▶ Assigned task: Print, exactly as written, the line in the entries below that contains "Image resolution: width=1568" and every line after it up to and including the last. Omit pictures.

▶ Provided data:

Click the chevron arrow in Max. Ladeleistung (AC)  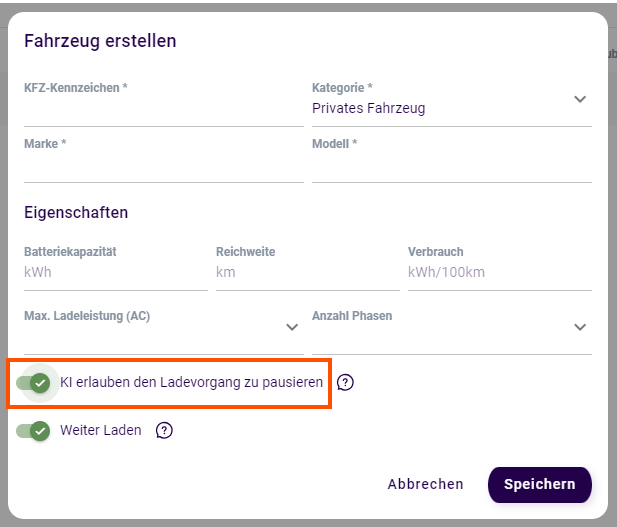[x=292, y=327]
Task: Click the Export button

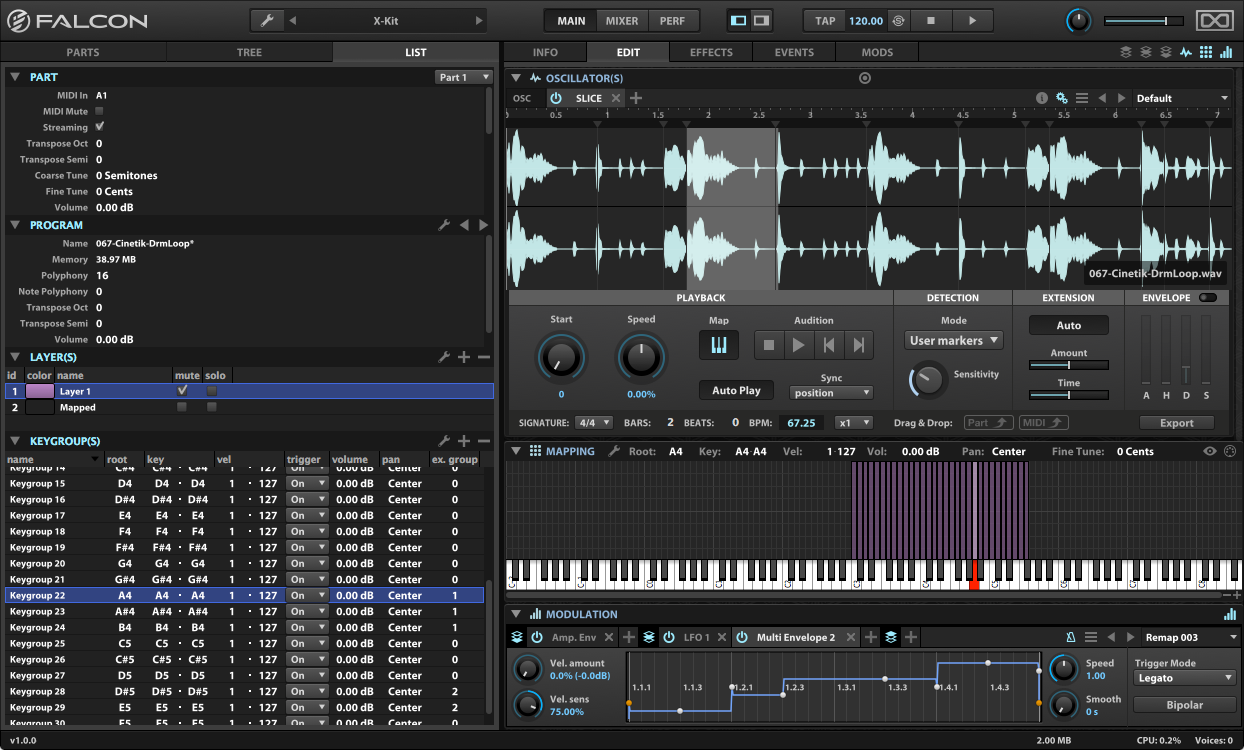Action: [1176, 423]

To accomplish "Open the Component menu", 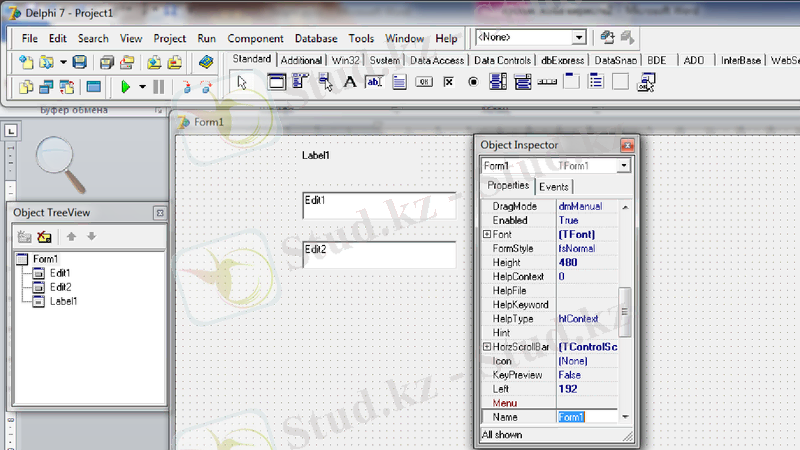I will 255,38.
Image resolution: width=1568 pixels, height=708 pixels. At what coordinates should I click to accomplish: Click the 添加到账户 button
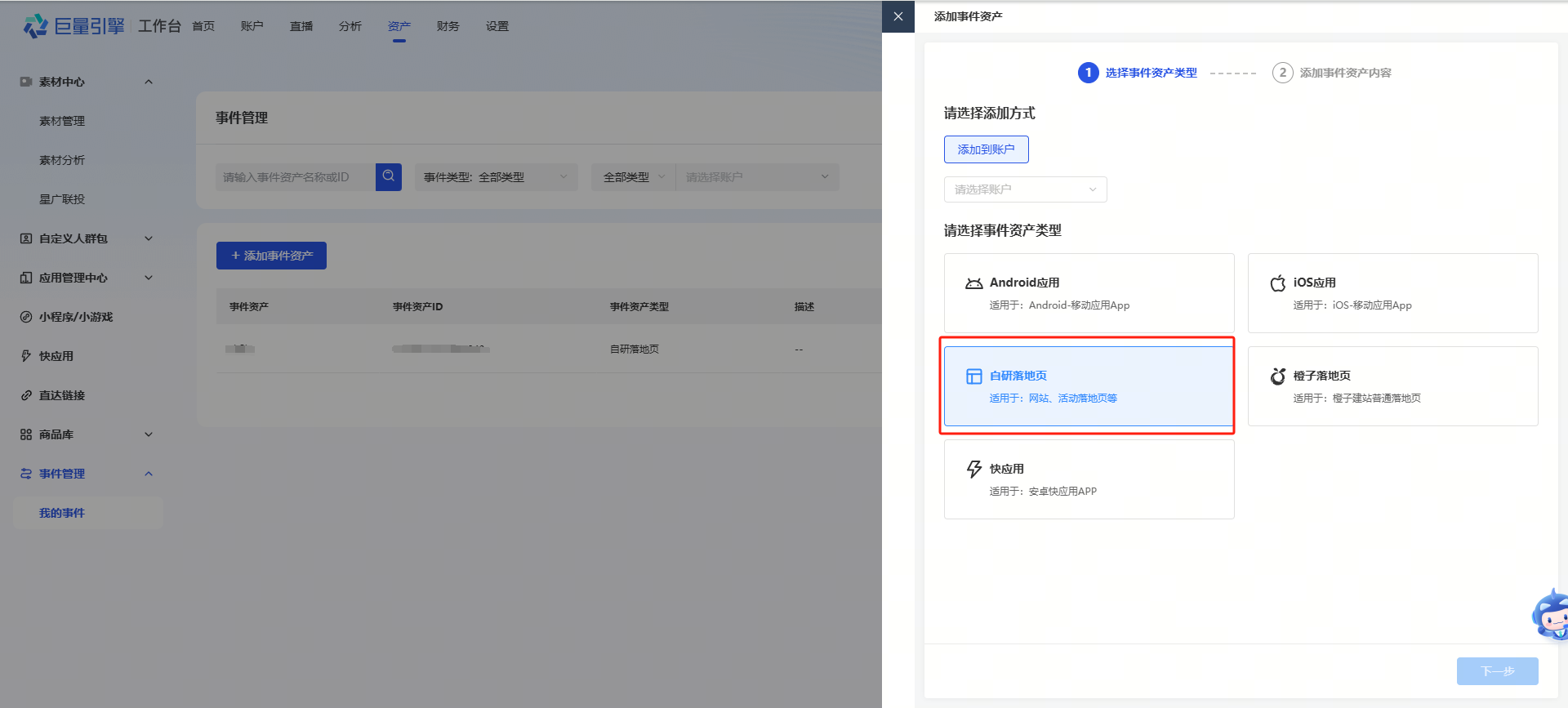tap(986, 149)
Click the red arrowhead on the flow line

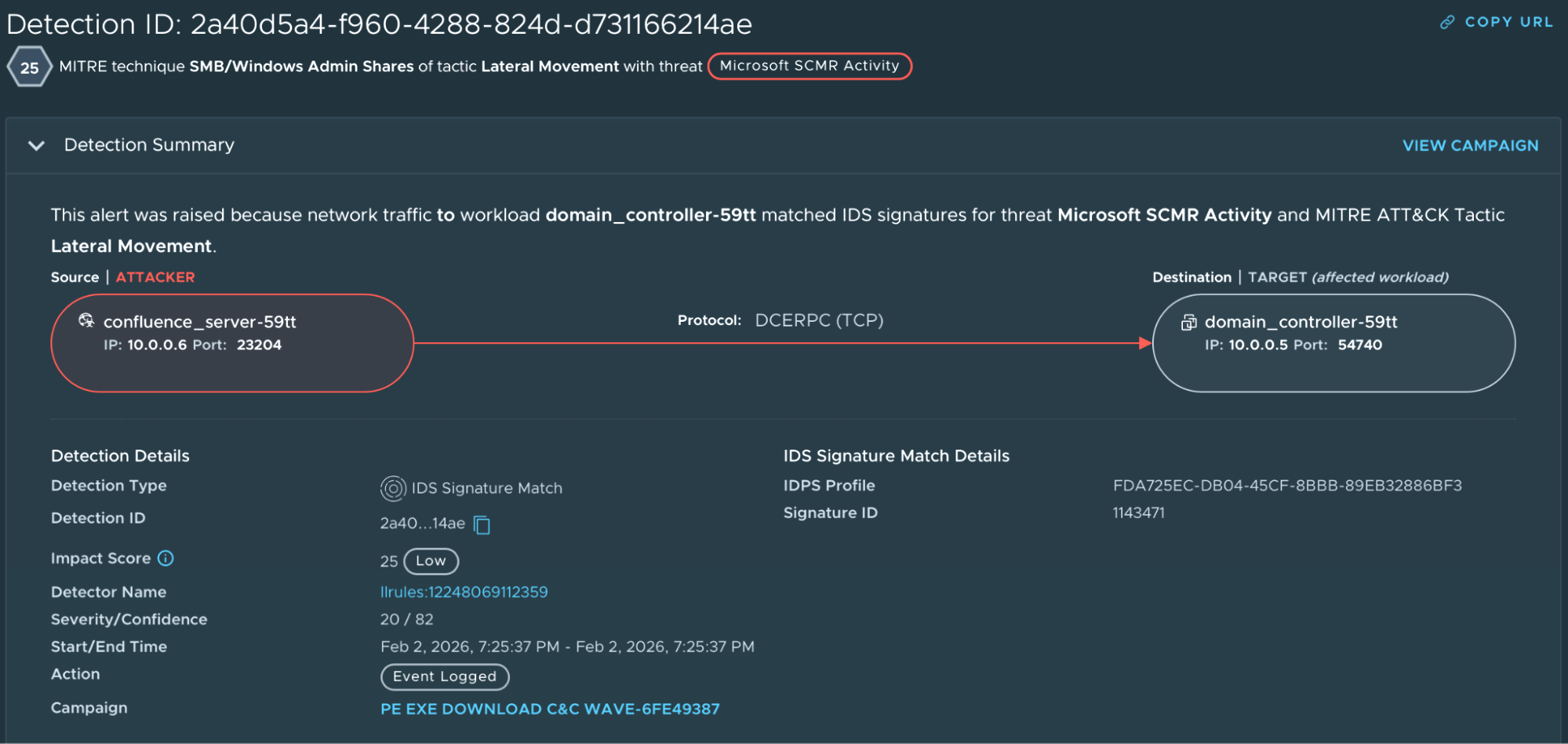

▶ Finished task:
Image resolution: width=1568 pixels, height=708 pixels. At what coordinates should I click to accomplish: Click the 添加到账户 button
tap(986, 149)
Click the red arrowhead on the flow line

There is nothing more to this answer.